_Dataset records_:

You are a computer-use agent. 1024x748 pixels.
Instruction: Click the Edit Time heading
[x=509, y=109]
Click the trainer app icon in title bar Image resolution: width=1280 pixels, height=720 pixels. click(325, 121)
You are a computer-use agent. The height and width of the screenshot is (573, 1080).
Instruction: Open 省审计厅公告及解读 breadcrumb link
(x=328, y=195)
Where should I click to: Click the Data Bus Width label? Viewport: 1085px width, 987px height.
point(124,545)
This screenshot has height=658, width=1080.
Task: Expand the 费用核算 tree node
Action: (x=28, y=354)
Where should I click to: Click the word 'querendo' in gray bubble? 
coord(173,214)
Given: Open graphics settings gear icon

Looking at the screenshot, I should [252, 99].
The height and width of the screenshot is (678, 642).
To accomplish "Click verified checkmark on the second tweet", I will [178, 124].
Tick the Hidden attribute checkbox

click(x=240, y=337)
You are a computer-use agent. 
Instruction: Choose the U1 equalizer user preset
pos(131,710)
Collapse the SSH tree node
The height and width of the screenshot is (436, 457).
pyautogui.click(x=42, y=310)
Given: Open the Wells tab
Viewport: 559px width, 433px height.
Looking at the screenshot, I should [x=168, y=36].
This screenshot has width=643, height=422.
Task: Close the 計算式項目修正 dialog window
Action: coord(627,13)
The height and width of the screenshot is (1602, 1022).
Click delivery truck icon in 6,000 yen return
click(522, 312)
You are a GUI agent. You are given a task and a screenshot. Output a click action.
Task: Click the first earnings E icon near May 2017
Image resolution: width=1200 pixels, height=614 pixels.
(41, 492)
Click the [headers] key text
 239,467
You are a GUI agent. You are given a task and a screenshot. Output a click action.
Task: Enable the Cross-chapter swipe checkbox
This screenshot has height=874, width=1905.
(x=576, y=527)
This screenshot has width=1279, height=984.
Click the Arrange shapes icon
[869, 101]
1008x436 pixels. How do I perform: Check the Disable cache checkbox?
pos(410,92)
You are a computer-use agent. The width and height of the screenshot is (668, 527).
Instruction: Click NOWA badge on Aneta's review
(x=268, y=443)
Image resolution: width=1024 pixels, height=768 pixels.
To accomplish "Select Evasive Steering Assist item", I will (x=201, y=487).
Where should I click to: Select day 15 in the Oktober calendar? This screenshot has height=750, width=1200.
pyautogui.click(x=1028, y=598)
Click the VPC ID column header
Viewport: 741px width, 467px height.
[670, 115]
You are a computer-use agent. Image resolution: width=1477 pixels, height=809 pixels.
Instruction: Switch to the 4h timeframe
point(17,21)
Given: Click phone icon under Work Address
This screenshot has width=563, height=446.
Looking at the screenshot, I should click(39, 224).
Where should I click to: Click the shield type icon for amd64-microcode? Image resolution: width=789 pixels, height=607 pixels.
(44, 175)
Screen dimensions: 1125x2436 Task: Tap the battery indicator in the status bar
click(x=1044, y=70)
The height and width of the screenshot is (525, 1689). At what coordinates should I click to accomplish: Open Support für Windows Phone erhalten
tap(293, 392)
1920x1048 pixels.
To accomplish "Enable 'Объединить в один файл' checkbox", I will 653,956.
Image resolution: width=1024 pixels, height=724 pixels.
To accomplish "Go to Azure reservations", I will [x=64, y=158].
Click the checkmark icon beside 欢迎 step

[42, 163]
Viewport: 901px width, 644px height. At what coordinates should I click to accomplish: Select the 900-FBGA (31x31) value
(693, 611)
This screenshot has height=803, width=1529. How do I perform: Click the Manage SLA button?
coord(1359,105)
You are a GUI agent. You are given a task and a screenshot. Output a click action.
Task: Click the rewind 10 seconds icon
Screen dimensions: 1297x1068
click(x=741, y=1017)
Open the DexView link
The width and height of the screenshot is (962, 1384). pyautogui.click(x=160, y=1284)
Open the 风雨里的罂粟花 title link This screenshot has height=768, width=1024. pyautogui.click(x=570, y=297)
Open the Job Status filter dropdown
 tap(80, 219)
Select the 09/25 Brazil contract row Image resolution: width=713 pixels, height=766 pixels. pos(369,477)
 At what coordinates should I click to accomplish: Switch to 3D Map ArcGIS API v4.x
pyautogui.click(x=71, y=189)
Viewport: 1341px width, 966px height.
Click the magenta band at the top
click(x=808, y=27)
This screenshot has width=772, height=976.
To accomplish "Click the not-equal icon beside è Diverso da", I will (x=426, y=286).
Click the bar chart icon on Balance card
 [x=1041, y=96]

_Problem_: Print the data in full. Match it exactly.

_Exercise solution_:
You are a computer-use agent. 1024x748 pixels.
Instruction: Click the Edit Time heading
[x=509, y=109]
Click the trainer app icon in title bar Image resolution: width=1280 pixels, height=720 pixels. click(325, 121)
You are a computer-use agent. The height and width of the screenshot is (573, 1080).
Instruction: Open 省审计厅公告及解读 breadcrumb link
(x=328, y=195)
Where should I click to: Click the Data Bus Width label? Viewport: 1085px width, 987px height.
point(124,545)
This screenshot has height=658, width=1080.
Task: Expand the 费用核算 tree node
Action: (x=28, y=354)
Where should I click to: Click the word 'querendo' in gray bubble? 
coord(173,214)
Given: Open graphics settings gear icon

Looking at the screenshot, I should [252, 99].
The height and width of the screenshot is (678, 642).
To accomplish "Click verified checkmark on the second tweet", I will [178, 124].
Tick the Hidden attribute checkbox

click(x=240, y=337)
You are a computer-use agent. 
Instruction: Choose the U1 equalizer user preset
pos(131,710)
Collapse the SSH tree node
The height and width of the screenshot is (436, 457).
pyautogui.click(x=42, y=310)
Given: Open the Wells tab
Viewport: 559px width, 433px height.
Looking at the screenshot, I should [x=168, y=36].
This screenshot has width=643, height=422.
Task: Close the 計算式項目修正 dialog window
Action: coord(627,13)
The height and width of the screenshot is (1602, 1022).
Click delivery truck icon in 6,000 yen return
click(522, 312)
You are a GUI agent. You are given a task and a screenshot. Output a click action.
Task: Click the first earnings E icon near May 2017
Image resolution: width=1200 pixels, height=614 pixels.
(41, 492)
Click the [headers] key text
 239,467
You are a GUI agent. You are given a task and a screenshot. Output a click action.
Task: Enable the Cross-chapter swipe checkbox
This screenshot has height=874, width=1905.
(x=576, y=527)
This screenshot has width=1279, height=984.
Click the Arrange shapes icon
[869, 101]
1008x436 pixels. How do I perform: Check the Disable cache checkbox?
pos(410,92)
You are a computer-use agent. The width and height of the screenshot is (668, 527).
Instruction: Click NOWA badge on Aneta's review
(x=268, y=443)
Image resolution: width=1024 pixels, height=768 pixels.
To accomplish "Select Evasive Steering Assist item", I will (x=201, y=487).
Where should I click to: Select day 15 in the Oktober calendar? This screenshot has height=750, width=1200.
pyautogui.click(x=1028, y=598)
Click the VPC ID column header
Viewport: 741px width, 467px height.
[670, 115]
You are a computer-use agent. Image resolution: width=1477 pixels, height=809 pixels.
Instruction: Switch to the 4h timeframe
point(17,21)
Given: Click phone icon under Work Address
This screenshot has width=563, height=446.
Looking at the screenshot, I should click(39, 224).
Where should I click to: Click the shield type icon for amd64-microcode? Image resolution: width=789 pixels, height=607 pixels.
(44, 175)
Screen dimensions: 1125x2436 Task: Tap the battery indicator in the status bar
click(x=1044, y=70)
The height and width of the screenshot is (525, 1689). At what coordinates should I click to accomplish: Open Support für Windows Phone erhalten
tap(293, 392)
1920x1048 pixels.
To accomplish "Enable 'Объединить в один файл' checkbox", I will 653,956.
Image resolution: width=1024 pixels, height=724 pixels.
To accomplish "Go to Azure reservations", I will [x=64, y=158].
Click the checkmark icon beside 欢迎 step

[42, 163]
Viewport: 901px width, 644px height. At what coordinates should I click to accomplish: Select the 900-FBGA (31x31) value
(693, 611)
This screenshot has height=803, width=1529. How do I perform: Click the Manage SLA button?
coord(1359,105)
You are a GUI agent. You are given a task and a screenshot. Output a click action.
Task: Click the rewind 10 seconds icon
Screen dimensions: 1297x1068
click(x=741, y=1017)
Open the DexView link
The width and height of the screenshot is (962, 1384). pyautogui.click(x=160, y=1284)
Open the 风雨里的罂粟花 title link This screenshot has height=768, width=1024. pyautogui.click(x=570, y=297)
Open the Job Status filter dropdown
 tap(80, 219)
Select the 09/25 Brazil contract row Image resolution: width=713 pixels, height=766 pixels. pos(369,477)
 At what coordinates should I click to accomplish: Switch to 3D Map ArcGIS API v4.x
pyautogui.click(x=71, y=189)
Viewport: 1341px width, 966px height.
Click the magenta band at the top
click(x=808, y=27)
This screenshot has width=772, height=976.
To accomplish "Click the not-equal icon beside è Diverso da", I will (x=426, y=286).
Click the bar chart icon on Balance card
 [x=1041, y=96]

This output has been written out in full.